Raw records

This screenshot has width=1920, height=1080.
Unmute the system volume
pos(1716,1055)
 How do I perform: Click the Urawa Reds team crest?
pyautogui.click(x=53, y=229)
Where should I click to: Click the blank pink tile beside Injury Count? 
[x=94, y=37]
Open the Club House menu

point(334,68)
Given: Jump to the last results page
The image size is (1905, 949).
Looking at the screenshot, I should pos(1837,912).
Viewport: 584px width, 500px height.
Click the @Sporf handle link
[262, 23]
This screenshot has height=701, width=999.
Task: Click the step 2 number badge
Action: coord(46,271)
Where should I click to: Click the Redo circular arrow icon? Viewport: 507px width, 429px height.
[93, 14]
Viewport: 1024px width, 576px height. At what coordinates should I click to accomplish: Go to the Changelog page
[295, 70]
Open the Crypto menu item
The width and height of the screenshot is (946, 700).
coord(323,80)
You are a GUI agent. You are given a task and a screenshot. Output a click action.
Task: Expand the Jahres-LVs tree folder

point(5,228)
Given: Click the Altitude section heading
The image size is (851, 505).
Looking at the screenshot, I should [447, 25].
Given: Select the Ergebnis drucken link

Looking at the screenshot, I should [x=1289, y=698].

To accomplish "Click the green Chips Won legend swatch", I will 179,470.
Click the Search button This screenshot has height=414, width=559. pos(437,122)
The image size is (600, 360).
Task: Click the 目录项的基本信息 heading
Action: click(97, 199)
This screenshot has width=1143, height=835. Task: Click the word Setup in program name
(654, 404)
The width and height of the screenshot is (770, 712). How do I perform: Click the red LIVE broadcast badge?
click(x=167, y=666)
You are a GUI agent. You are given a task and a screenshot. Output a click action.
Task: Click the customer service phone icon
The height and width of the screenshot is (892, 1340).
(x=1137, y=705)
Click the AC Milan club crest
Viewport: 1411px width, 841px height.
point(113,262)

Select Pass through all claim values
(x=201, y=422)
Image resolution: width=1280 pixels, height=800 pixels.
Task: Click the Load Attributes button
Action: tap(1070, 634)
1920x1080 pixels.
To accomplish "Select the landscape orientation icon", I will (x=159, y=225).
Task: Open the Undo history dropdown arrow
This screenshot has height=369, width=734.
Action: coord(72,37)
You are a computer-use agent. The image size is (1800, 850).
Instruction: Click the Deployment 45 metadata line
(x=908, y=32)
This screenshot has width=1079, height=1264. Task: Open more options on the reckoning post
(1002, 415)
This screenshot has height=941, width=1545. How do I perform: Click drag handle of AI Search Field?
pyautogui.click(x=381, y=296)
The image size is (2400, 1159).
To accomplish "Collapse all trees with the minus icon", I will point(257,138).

What this task involves:
Reproduce the rows exactly, starting at the line that contains "This screenshot has height=941, width=1545." and continuing through the end of the rows, both ends included.

Output of the task:
This screenshot has height=941, width=1545. How do I perform: Click drag handle of AI Search Field?
pyautogui.click(x=381, y=296)
The image size is (2400, 1159).
To accomplish "Collapse all trees with the minus icon", I will point(257,138).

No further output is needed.